Emotion… Isn’t that what Patrick left us?

His climbing and mountaineering were imbued with emotion. The beauty of the gesture, which he pursued to the point of dance… The love of cliffs and mountains, of the landscape… The art of coming up with improbable ideas, and turning them into reality… The laughter, as in Bernard extinguishing the candle, as he swings, head down, feet hooked in a tub of this immense overhang…

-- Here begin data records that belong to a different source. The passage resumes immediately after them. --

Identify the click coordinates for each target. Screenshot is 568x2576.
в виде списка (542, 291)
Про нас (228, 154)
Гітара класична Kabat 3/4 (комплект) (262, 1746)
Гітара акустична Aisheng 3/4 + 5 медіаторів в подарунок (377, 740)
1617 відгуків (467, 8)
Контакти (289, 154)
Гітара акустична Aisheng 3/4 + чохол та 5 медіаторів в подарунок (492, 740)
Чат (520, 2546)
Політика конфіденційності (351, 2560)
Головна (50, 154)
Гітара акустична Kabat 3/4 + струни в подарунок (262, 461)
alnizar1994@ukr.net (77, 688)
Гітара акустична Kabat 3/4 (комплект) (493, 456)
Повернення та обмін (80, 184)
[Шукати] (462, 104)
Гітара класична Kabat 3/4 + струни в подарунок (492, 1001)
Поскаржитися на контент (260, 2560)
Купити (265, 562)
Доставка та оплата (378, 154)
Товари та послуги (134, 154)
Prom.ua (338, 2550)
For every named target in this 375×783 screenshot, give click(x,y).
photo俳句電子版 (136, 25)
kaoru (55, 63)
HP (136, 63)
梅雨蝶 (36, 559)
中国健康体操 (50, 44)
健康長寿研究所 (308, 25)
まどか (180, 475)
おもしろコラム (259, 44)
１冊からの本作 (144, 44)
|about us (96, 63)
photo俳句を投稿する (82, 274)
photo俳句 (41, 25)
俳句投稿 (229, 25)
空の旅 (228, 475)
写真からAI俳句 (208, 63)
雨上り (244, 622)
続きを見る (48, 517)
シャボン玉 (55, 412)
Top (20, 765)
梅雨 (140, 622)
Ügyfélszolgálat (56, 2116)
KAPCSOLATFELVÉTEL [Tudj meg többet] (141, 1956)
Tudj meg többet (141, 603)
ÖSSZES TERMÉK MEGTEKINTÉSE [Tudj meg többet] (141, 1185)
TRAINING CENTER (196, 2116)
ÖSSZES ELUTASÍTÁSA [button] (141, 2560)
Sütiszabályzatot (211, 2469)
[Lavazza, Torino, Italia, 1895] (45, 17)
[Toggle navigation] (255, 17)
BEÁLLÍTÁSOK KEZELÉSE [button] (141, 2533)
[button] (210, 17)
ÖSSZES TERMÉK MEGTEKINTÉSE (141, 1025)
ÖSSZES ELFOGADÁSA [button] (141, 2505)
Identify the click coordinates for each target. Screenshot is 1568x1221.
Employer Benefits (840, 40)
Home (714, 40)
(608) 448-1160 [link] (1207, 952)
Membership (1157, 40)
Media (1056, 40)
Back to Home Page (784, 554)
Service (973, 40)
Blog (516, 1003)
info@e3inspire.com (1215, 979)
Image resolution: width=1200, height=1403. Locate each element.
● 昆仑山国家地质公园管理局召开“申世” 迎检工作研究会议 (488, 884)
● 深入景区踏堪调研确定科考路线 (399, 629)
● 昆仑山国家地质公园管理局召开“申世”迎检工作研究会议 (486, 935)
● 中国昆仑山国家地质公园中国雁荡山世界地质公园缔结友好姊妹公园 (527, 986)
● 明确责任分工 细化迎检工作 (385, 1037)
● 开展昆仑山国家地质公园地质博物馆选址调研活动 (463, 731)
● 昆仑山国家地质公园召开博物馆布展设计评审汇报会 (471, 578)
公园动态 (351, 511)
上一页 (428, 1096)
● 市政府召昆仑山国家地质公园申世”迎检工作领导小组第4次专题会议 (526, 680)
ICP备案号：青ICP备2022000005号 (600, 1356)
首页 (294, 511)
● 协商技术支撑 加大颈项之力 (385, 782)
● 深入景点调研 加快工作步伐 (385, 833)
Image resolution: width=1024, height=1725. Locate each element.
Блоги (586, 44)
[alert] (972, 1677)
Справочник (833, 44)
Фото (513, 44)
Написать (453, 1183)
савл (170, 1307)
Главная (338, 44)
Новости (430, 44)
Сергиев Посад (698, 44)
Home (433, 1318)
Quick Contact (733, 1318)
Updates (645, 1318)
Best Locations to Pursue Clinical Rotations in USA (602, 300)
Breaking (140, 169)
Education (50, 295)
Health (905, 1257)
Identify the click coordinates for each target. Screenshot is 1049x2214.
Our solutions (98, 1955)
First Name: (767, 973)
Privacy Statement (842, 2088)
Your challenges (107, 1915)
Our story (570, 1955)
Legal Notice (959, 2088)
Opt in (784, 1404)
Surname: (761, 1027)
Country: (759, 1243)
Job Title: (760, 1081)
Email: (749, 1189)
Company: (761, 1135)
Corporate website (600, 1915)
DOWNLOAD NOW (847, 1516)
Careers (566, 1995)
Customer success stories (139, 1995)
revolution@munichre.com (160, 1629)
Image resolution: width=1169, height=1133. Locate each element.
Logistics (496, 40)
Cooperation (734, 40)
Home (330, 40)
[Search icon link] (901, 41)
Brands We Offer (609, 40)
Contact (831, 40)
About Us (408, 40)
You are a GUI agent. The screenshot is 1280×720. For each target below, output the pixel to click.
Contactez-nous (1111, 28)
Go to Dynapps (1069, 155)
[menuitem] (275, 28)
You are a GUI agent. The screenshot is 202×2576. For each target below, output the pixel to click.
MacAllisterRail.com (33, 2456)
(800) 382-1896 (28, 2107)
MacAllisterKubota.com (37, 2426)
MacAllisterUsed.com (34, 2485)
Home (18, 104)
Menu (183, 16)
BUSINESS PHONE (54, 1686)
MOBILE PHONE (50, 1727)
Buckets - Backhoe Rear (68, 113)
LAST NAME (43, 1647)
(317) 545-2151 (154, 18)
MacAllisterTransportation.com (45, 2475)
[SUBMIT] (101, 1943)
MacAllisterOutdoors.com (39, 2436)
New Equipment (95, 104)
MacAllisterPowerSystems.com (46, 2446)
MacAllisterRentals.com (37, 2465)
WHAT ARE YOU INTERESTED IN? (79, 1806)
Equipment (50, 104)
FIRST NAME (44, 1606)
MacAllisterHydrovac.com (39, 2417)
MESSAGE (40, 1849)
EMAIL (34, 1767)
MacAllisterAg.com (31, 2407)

His climbing wasn’t just about flexibility, balance and technique.
It was inventive and always turned towards beauty

His climbing wasn’t just about flexibility, balance and technique. It was inventive and always turned towards beauty. Like the memory that remains with us. That of a friend who was always affable, capable of all types of climbing, but incapable of grading them: “Patrick, what does this route grade?

– It’s difficult…

– Yes, but…

– Difficult, yes, it’s difficult…

Difficult for Patrick, we translated. Too difficult for us!

Grading a route? For him, it was neither an art nor an emotion. Patrick passed on to us an emotional definition of mountaineering and climbing. The star is still there, through a message that he never formalized, only through his art of living and climbing. The two go hand in hand.

 

 

* Il Gesto e La Grazia (Gesture and Grace), the title of the short film dedicated to him by Italian director Fulvio Mariani in 1997.